DESCRIPTION OF THE TASK: When the word "magnifier" shows up in a line of the data below, copy that whole line.

[[ EXERCISE INPUTS open ]]

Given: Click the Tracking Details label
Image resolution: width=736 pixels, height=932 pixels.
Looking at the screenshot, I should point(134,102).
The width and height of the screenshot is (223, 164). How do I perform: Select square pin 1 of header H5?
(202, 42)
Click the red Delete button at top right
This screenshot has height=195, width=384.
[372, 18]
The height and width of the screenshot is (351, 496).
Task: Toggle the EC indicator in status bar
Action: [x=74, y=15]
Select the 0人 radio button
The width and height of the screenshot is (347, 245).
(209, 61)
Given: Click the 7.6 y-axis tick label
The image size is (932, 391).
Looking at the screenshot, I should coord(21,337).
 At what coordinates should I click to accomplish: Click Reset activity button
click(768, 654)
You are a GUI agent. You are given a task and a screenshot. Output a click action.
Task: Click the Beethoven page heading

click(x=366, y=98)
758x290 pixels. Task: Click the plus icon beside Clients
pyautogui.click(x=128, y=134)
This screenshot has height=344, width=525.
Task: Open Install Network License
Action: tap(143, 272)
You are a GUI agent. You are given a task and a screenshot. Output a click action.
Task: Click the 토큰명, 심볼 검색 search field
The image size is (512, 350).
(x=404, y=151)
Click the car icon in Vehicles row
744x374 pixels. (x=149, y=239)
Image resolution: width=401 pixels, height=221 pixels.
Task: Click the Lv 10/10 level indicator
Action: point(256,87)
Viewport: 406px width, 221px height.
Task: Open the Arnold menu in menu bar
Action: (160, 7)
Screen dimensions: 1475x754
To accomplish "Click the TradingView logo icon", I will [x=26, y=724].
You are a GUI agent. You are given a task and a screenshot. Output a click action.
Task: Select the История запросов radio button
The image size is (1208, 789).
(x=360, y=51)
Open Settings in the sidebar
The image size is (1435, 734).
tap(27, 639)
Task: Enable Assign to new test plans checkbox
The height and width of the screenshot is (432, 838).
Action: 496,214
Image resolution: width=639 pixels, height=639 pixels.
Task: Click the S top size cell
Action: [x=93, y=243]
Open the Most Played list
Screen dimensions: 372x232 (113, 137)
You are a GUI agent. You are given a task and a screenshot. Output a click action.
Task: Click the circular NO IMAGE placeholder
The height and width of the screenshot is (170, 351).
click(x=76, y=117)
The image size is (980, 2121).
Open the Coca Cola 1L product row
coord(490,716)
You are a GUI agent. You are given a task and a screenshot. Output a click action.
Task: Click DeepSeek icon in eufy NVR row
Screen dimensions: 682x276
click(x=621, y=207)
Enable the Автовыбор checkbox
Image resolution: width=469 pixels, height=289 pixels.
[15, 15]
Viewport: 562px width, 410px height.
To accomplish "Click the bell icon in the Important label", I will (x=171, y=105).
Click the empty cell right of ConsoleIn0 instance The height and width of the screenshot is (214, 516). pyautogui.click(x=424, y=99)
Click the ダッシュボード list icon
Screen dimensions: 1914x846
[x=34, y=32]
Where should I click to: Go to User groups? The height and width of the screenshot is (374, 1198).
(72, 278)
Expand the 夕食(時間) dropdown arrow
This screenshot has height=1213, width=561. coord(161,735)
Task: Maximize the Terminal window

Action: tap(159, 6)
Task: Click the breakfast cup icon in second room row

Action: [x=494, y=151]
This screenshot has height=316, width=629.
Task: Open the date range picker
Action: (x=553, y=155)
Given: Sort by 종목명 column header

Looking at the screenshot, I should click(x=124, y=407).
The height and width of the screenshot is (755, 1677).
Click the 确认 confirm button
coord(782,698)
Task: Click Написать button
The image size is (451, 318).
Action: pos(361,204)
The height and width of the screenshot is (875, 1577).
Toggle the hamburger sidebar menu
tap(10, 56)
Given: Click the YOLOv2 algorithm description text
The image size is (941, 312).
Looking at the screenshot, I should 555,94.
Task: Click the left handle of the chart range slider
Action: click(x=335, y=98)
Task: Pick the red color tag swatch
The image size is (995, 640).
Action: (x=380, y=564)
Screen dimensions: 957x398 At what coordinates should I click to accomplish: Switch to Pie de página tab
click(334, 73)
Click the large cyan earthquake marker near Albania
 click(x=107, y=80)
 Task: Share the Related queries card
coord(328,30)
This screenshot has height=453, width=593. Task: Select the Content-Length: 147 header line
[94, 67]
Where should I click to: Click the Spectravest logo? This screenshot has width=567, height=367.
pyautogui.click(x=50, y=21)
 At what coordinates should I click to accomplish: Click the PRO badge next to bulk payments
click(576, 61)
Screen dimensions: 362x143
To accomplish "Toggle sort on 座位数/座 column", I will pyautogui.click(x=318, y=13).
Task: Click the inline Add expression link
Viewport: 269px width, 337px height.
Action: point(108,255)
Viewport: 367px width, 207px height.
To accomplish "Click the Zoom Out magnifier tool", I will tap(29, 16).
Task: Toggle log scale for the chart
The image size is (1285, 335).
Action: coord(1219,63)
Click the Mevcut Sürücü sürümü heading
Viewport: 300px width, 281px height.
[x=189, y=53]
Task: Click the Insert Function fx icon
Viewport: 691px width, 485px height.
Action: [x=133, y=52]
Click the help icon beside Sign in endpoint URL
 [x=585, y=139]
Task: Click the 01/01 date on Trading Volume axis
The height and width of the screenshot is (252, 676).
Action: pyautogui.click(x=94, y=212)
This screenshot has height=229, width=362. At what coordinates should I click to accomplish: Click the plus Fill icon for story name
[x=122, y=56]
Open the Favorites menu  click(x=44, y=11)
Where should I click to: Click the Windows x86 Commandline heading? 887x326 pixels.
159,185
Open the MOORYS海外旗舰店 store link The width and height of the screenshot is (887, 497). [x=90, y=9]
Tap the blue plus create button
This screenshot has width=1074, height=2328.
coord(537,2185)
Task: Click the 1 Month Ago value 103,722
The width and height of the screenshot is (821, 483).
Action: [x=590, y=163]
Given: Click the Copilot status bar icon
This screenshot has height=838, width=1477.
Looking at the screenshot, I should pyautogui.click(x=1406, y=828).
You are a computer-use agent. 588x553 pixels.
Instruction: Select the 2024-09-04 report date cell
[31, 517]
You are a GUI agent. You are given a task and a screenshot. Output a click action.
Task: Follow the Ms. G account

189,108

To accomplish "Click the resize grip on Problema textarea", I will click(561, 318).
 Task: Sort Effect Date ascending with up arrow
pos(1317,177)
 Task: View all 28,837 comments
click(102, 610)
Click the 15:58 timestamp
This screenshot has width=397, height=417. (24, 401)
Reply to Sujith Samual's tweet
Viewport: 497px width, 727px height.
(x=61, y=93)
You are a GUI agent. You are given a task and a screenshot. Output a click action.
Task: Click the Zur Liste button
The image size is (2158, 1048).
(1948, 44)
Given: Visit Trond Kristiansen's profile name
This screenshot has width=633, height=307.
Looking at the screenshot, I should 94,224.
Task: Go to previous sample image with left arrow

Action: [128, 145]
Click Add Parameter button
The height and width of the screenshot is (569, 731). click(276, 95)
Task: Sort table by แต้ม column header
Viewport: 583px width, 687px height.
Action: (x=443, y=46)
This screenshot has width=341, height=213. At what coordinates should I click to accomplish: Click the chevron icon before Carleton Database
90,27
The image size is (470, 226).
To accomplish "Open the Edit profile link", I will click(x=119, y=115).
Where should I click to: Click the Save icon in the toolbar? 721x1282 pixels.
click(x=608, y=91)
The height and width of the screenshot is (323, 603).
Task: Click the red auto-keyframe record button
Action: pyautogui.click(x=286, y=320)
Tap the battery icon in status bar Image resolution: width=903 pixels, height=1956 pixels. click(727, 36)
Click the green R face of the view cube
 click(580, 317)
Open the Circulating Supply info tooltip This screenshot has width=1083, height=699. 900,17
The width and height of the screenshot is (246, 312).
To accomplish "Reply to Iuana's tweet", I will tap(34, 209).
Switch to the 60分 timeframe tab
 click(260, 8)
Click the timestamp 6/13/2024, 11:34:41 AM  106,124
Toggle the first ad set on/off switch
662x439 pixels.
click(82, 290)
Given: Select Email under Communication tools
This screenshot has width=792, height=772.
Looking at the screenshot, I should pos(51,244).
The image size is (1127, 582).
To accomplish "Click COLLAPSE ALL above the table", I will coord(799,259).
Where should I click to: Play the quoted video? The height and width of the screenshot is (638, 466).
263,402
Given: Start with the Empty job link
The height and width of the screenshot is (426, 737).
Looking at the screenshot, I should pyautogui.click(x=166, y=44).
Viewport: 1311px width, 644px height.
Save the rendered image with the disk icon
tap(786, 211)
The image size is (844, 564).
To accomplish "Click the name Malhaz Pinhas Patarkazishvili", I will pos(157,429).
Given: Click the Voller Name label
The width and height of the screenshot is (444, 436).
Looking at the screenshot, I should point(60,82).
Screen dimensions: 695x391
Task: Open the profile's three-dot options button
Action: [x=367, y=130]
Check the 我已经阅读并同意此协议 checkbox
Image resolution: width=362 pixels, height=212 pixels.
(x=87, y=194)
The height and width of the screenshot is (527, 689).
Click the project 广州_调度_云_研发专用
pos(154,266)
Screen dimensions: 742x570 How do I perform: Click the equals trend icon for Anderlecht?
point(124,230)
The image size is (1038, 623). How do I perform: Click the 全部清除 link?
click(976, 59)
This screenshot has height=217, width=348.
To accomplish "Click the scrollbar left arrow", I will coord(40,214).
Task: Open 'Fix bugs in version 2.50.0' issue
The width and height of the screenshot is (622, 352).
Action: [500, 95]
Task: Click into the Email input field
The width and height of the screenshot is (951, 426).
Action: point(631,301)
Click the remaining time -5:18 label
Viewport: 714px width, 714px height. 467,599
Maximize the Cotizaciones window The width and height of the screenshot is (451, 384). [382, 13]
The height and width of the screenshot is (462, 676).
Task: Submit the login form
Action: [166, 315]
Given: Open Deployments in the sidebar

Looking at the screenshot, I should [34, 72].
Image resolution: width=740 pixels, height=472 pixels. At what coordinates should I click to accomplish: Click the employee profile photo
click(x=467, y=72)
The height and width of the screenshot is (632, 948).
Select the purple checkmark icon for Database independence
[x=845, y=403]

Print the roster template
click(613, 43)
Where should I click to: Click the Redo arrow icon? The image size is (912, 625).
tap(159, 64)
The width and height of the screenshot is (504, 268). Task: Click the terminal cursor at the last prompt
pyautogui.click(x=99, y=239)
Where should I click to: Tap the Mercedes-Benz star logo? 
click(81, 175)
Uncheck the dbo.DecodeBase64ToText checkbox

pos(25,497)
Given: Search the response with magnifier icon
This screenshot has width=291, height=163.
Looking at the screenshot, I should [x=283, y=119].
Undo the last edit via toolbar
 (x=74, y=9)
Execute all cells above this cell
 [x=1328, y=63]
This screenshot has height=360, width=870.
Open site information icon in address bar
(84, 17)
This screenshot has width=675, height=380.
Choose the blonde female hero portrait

[[ EXERCISE INPUTS closed ]]

RESPONSE TO THIS TASK:
To accomplish "Click the Zoom Out magnifier tool", I will tap(29, 16).
Given: Search the response with magnifier icon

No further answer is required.